Researchers have developed an advanced artificial intelligence model that produces high-resolution canopy height maps using only standard RGB imagery, achieving near-lidar accuracy for precise monitoring of forest biomass and carbon storage over large areas. This innovation addresses the urgent need for cost-effective, high-resolution forest monitoring as forests and plantations play a vital role in carbon sequestration, yet accurately monitoring their growth has remained costly and labor-intensive.
The joint research team from Beijing Forestry University, Manchester Metropolitan University, and Tsinghua University published their findings in the Journal of Remote Sensing on October 20, 2025. Their study introduces a novel framework that combines large vision foundation models with self-supervised learning to deliver sub-meter accuracy in estimating tree heights from RGB satellite images. The research is available through the DOI 10.34133/remotesensing.0880 and the original source can be accessed at https://spj.science.org/doi/10.34133/remotesensing.0880.
Traditional lidar systems provide accurate height data but are limited by high costs and technical complexity, while optical remote sensing often lacks the structural precision required for small-scale plantations. The new AI-driven vision model addresses this long-standing problem by balancing cost, precision, and scalability in forest monitoring. The researchers created a canopy height estimation network composed of three modules: a feature extractor powered by the DINOv2 large vision foundation model, a self-supervised feature enhancement unit to retain fine spatial details, and a lightweight convolutional height estimator.
When tested in the Fangshan District of Beijing, the model achieved a mean absolute error of only 0.09 meters and an R² of 0.78 compared with airborne lidar measurements, outperforming traditional CNN and transformer-based methods. It enabled over 90% accuracy in single-tree detection and strong correlations with measured above-ground biomass. The model demonstrated strong generalization across forest types, making it suitable for both regional and national-scale carbon accounting. When applied to a geographically distinct forest in Saihanba, the network maintained robust accuracy, confirming its cross-regional adaptability.

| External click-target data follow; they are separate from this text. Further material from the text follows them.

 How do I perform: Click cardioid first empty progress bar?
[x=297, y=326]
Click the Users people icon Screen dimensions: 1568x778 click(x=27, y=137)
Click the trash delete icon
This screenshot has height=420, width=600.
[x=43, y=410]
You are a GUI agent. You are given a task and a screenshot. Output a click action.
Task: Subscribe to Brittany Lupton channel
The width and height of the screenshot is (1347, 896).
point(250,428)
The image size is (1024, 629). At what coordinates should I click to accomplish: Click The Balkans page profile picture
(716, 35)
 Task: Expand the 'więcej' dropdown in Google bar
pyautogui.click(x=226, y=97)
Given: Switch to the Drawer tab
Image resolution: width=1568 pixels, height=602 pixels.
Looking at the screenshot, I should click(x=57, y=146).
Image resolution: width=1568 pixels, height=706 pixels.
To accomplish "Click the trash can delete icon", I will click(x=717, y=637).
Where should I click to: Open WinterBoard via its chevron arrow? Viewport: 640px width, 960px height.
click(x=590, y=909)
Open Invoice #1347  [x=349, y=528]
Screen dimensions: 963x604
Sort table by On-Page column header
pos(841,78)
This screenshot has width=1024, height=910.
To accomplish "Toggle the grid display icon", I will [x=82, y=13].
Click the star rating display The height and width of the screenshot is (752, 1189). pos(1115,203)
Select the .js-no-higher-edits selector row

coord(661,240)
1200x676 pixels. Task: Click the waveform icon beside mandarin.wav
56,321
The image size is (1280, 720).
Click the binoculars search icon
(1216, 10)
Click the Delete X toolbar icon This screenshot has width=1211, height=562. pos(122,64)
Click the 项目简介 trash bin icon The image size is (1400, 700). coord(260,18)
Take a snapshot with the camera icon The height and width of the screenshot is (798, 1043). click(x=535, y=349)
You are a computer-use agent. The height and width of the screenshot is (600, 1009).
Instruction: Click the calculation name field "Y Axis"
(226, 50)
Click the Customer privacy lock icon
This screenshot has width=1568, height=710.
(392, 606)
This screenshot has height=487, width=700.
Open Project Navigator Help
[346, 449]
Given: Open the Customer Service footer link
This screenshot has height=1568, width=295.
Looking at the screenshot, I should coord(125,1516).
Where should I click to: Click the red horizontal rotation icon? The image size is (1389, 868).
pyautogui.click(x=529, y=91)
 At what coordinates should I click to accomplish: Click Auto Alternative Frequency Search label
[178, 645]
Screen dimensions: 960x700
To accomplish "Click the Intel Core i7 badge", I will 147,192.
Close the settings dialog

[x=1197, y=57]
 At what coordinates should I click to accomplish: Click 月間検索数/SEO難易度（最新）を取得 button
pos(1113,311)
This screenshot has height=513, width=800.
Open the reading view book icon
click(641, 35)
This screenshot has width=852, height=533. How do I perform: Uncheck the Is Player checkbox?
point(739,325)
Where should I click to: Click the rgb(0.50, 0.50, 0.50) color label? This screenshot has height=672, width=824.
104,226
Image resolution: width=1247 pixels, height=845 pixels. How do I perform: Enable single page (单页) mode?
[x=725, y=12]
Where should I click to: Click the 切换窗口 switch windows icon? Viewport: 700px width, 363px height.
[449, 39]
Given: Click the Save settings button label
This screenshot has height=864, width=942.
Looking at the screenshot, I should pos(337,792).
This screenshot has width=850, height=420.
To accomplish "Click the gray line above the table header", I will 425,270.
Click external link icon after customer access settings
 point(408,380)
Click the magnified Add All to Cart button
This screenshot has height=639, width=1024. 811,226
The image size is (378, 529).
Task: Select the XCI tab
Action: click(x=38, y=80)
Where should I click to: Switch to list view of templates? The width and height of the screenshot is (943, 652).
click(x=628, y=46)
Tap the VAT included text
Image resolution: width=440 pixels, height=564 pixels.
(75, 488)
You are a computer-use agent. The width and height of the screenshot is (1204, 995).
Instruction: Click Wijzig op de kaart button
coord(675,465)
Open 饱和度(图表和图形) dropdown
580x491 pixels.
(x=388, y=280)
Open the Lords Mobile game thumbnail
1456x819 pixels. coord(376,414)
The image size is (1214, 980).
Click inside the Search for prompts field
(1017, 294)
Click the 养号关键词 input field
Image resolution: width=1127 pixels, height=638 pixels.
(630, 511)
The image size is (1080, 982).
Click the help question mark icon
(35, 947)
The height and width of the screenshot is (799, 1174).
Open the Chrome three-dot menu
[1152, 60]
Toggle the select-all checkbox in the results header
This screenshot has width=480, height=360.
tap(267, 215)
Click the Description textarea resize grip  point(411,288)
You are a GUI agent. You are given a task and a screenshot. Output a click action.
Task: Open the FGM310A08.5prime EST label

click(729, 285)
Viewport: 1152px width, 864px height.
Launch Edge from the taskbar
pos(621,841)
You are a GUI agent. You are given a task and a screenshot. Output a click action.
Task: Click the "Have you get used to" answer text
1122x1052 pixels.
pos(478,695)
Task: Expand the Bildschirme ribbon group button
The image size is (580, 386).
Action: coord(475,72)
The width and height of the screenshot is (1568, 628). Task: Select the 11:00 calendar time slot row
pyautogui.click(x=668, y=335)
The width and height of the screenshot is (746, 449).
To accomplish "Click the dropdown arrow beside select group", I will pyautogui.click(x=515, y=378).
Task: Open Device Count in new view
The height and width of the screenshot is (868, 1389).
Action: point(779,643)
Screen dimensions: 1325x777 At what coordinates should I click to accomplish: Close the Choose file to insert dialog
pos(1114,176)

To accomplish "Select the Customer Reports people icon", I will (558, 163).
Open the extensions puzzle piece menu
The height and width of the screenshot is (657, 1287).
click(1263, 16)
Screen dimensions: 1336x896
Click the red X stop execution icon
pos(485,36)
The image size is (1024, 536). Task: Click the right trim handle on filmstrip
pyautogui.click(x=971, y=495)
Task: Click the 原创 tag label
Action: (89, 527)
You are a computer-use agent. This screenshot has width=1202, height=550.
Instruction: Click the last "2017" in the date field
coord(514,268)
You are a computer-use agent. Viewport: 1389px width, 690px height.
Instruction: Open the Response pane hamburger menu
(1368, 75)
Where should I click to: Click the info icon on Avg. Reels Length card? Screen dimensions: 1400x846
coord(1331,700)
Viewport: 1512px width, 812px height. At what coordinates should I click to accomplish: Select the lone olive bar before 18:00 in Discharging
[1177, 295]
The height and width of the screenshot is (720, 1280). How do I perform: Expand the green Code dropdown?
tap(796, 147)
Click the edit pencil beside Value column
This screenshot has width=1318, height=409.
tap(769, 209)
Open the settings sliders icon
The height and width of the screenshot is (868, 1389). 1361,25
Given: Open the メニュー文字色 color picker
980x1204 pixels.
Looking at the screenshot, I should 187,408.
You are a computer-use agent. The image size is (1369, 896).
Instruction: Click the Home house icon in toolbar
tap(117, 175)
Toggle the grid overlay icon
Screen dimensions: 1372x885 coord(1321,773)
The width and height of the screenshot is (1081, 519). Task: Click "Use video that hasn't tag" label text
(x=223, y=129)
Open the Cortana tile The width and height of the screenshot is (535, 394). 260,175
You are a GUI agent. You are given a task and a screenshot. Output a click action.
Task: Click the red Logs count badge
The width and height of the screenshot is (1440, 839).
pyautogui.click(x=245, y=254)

Dr. Xin Zhang, corresponding author at Manchester Metropolitan University, stated that their model demonstrates how large vision foundation models can fundamentally transform forestry monitoring. By combining global image pretraining with local self-supervised enhancement, the researchers achieved lidar-level precision using ordinary RGB imagery. This approach drastically reduces costs and expands access to accurate forest data for carbon accounting and environmental management.
The AI-based mapping framework offers a powerful and affordable approach for tracking forest growth, optimizing plantation management, and verifying carbon credits under initiatives such as China's Certified Emission Reduction program. Its adaptability across ecosystems makes it suitable for global afforestation and reforestation monitoring programs. The ability to reconstruct annual growth trends from archived satellite imagery provides a scalable solution for long-term carbon sink monitoring and precision forestry management.
This innovation bridges the gap between expensive lidar surveys and low-resolution optical methods, enabling detailed forest assessment with minimal data requirements. As the world advances toward net-zero goals, such intelligent, scalable mapping tools could play a central role in achieving sustainable forestry and climate-change mitigation. Future research will extend this method to natural and mixed forests, integrate automated species classification, and support real-time carbon monitoring platforms.